The aim of this study was to focus on the ethical and social issues derived from the implementation of transtelephonic electrocardiography (TTECG) in the public healthcare sector in Chile, studying patients and healthcare providers' acceptance and expectations concerning: (a) TTECG effectiveness and safety; and (b) data protection issues, such as confidentiality, privacy and security. For this purpose, we developed two psychosocial surveys; the first was addressed to patients receiving transtelephonic electrocardiogram (either in the emergency services of hospitals or in distant primary care services) and the second one aimed at healthcare providers involved in either administering and/or interpreting it. Results included: (a) major acceptability of TTECG in terms of safety and security; (b) privacy and confidentiality of the patients were considered to be well protected; and (c) the patient-doctor relationship was not affected by this device.

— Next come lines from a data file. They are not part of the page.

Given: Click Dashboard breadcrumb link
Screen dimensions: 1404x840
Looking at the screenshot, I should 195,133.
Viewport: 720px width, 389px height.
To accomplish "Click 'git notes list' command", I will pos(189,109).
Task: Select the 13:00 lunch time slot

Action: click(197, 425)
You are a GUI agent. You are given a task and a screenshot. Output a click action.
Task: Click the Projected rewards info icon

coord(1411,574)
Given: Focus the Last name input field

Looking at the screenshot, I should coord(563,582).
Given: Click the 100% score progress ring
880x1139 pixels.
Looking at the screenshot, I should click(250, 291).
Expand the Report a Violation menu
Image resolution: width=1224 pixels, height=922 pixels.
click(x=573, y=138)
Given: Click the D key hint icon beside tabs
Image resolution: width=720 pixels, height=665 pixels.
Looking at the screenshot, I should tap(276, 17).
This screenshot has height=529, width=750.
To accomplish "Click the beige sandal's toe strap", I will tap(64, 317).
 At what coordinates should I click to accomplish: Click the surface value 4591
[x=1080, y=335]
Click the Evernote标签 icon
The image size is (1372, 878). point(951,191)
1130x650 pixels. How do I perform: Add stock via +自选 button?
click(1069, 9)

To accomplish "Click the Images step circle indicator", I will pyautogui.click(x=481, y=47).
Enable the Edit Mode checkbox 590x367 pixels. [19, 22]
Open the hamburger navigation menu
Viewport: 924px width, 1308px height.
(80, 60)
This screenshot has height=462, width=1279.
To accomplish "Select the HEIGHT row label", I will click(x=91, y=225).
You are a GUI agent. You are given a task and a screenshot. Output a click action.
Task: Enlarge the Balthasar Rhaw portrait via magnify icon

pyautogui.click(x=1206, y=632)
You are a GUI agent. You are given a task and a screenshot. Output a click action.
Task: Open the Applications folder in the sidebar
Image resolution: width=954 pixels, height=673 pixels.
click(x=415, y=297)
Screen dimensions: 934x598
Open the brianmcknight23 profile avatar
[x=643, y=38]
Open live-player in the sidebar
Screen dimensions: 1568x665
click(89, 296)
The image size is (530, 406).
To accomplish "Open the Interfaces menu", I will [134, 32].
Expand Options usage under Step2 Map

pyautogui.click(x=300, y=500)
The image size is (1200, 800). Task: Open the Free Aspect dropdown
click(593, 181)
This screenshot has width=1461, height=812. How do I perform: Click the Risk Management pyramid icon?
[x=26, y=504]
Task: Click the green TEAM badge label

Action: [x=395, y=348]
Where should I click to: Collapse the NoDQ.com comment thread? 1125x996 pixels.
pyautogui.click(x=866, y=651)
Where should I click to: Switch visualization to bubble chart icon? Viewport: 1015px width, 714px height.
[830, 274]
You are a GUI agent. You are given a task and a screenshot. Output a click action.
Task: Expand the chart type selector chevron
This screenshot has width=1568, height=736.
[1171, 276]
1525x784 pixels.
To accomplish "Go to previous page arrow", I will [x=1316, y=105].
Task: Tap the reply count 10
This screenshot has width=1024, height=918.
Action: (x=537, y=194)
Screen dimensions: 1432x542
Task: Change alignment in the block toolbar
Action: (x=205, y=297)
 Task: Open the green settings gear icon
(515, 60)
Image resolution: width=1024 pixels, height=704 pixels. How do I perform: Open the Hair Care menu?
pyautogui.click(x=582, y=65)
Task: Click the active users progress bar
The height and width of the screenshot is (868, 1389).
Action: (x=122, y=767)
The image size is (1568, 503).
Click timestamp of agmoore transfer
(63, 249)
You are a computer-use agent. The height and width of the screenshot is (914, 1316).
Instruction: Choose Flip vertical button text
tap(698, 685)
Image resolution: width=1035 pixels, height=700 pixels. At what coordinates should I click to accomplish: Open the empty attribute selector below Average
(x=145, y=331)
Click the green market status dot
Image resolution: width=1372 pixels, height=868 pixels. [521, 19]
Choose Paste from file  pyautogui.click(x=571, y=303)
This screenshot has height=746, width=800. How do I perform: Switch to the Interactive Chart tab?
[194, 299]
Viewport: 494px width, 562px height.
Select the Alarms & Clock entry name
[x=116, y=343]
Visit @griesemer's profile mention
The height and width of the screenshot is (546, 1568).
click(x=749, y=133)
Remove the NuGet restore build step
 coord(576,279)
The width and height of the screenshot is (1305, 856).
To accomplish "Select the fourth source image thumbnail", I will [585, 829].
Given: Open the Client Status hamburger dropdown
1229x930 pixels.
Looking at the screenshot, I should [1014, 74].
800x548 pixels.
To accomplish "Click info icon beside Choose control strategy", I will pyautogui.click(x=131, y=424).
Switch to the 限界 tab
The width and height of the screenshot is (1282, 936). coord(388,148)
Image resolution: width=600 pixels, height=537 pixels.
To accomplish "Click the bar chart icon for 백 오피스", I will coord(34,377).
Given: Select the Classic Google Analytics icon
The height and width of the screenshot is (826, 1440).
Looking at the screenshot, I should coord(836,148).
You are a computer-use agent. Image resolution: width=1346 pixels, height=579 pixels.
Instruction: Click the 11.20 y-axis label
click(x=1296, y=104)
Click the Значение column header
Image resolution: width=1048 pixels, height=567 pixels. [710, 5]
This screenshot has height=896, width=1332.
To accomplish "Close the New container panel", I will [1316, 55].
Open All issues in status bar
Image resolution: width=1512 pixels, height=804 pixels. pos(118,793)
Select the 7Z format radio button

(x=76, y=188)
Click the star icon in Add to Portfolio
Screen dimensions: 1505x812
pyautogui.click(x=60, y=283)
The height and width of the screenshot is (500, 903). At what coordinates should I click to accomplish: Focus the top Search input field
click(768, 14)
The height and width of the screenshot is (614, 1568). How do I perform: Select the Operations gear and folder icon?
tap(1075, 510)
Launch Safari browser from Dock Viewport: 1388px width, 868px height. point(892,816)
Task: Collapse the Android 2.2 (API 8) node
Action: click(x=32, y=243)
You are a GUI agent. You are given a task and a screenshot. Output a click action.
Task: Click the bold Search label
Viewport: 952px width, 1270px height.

Electrocadiography; Telemedicine; Patient Acceptance of Health Care; Ethics


El objetivo de este estudio fue centrarse en los asuntos éticos y sociales, derivados de la aplicación de la tele-electrocardiografía (TTECG), en el sector público de salud en Chile, estudiando la aceptación y expectativas de pacientes y proveedores de servicios de salud en relación con: (a) eficacia y seguridad de la TTECG; y (b) cuestiones relacionadas con la protección de datos, tales como la confidencialidad, privacidad y seguridad. Para este fin, aplicamos dos encuestas psicosociales; la primera fue dirigida a los pacientes que reciben TTECG (ya sea en los servicios de urgencias de los hospitales, o en servicios de atención primaria alejados) y la segunda dirigida a los profesionales de la salud dedicados a la aplicación y/o interpretación. Los resultados fueron los siguientes: (a) gran aceptabilidad de TTECG en términos de seguridad y protección; (b) se considera que la privacidad y confidencialidad de los pacientes están protegidos; y (c) la relación entre los pacientes y el médico no se considera afectada por este dispositivo.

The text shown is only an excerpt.